Luckily, our families and friends always crush it in the gift-giving department. Oh, wait, no they don’t. But that’s tradition. Every time a teenager cringes at the bubblegum pink tweed slacks they receive from Aunt Bethany, an angel gets their wings. Heinous holiday gifts are as unavoidable as tripping down the Dome steps.

For those moments of pure disgust, here are some typical reactions and how to correct them to keep from offending your beloved (tacky) family members.

  1. Classic Ugly Sweater

Natural Reaction: Smacking your head exasperatedly like the Disney corporation after another one of their child stars decided to express their inner edge. Think Walt Disney watching Miley Cyrus take the Hoedown Throwdown to the next level all over Robin Thicke.

Quick Fix: “Oh, I love it even more than last year’s. I’ll put it on right now.” And never again. Swallow your pride and take a sweet Insta pic. Your relatives will appreciate your “genuine” gratitude and your friends will approve of your ironically hip social media aesthetic.

  1. 30-Pack of Wool Socks

Natural Reaction: Leonardo DiCaprio after not winning an Oscar… again… and again.

Quick Fix: Remember how much these will come in handy when you head back to the tundra and frostbite becomes more common than Bible-pushers on Waverly Ave.

  1. Corduroy Pants and Matching Jacket

Natural Reaction: Every musically inclined person ever’s face after Mariah Carey shamed herself at the 2014 Rockefeller Christmas concert.

Quick Fix: It’s an uncomfortable situation for all parties involved – both mentally and physically – but stay strong. Try to imitate the happy-go-lucky confidence of a person who would actually wear a corduroy pantsuit.

  1. Ridiculously Chunky Jewelry

Natural Reaction: Ariana Grande after Elsa Hosk wing-slapped her at the 2014 Victoria’s Secret Fashion Show.

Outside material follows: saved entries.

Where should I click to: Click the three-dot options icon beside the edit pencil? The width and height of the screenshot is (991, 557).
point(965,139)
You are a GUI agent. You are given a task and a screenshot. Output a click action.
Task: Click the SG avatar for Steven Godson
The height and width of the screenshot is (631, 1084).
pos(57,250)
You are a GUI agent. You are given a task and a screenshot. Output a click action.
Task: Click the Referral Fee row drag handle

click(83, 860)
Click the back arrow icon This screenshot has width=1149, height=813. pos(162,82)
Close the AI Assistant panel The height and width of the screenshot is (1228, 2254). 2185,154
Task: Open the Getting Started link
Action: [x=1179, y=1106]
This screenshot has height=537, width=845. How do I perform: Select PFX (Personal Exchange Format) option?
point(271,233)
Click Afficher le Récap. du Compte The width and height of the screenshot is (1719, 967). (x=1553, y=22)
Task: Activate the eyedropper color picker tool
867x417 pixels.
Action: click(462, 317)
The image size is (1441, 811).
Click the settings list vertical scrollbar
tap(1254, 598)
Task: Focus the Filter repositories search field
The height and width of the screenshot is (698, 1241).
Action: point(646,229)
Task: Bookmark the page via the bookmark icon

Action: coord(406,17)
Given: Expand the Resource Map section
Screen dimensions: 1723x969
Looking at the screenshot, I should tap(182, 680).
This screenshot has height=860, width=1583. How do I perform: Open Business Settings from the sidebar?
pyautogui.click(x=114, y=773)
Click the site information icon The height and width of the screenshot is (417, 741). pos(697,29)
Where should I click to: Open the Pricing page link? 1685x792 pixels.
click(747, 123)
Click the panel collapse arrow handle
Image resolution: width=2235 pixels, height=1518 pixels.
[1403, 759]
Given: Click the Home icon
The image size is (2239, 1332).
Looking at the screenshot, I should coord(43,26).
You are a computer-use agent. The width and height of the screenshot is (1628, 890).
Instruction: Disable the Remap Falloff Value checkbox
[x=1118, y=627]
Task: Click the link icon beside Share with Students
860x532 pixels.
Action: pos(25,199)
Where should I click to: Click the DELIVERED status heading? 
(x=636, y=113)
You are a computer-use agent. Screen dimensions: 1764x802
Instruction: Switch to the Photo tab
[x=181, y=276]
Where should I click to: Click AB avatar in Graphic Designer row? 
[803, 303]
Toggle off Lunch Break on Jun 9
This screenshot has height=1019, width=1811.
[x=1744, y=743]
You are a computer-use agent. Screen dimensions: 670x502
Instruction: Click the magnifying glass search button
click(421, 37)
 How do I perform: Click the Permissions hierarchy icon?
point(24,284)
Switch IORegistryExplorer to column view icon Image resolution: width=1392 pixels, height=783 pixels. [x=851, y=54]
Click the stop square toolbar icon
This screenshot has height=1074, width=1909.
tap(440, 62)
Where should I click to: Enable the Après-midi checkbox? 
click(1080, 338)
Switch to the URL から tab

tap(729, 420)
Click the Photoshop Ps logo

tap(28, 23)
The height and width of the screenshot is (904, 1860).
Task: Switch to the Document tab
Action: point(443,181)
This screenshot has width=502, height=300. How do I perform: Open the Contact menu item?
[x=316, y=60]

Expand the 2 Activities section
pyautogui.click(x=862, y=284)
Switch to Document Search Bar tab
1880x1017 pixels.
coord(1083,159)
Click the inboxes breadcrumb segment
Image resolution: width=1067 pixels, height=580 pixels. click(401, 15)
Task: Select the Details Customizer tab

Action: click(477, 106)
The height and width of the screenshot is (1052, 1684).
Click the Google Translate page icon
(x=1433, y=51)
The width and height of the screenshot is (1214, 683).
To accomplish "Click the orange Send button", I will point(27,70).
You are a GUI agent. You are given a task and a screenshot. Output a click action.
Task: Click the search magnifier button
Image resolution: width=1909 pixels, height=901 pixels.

Quick Fix: “Wow, this will go perfectly with the Betsey Johnson drop earrings you got me for my birthday. Did I mention how Betsey Johnson went to Syracuse? Yeah, she was a cheerleader and…” While you dazzle your family with tales of famous SU alumni, slowly sneak over to the fireplace and set that necklace ablaze.

  1. Hand-Knitted Scarf, Hat and Gloves

Natural Reaction: Your parents’ faces each time you brought home a handmade macaroni and glitter paste present from pre-K to middle school.

Quick Fix: “How thoughtful! These look just like the ones I wanted from Free People. I can’t wait for the snow to come!” Since you’re already lying, keep the streak going. Convince your siblings that they’re the better grandchildren and that they deserve GramGram’s handknit mittens more than you.

Should you lose control of your face at the sight of these truly redundant gifts, blame it on the eggnog. Ain’t no stank face like an eggnog stank face.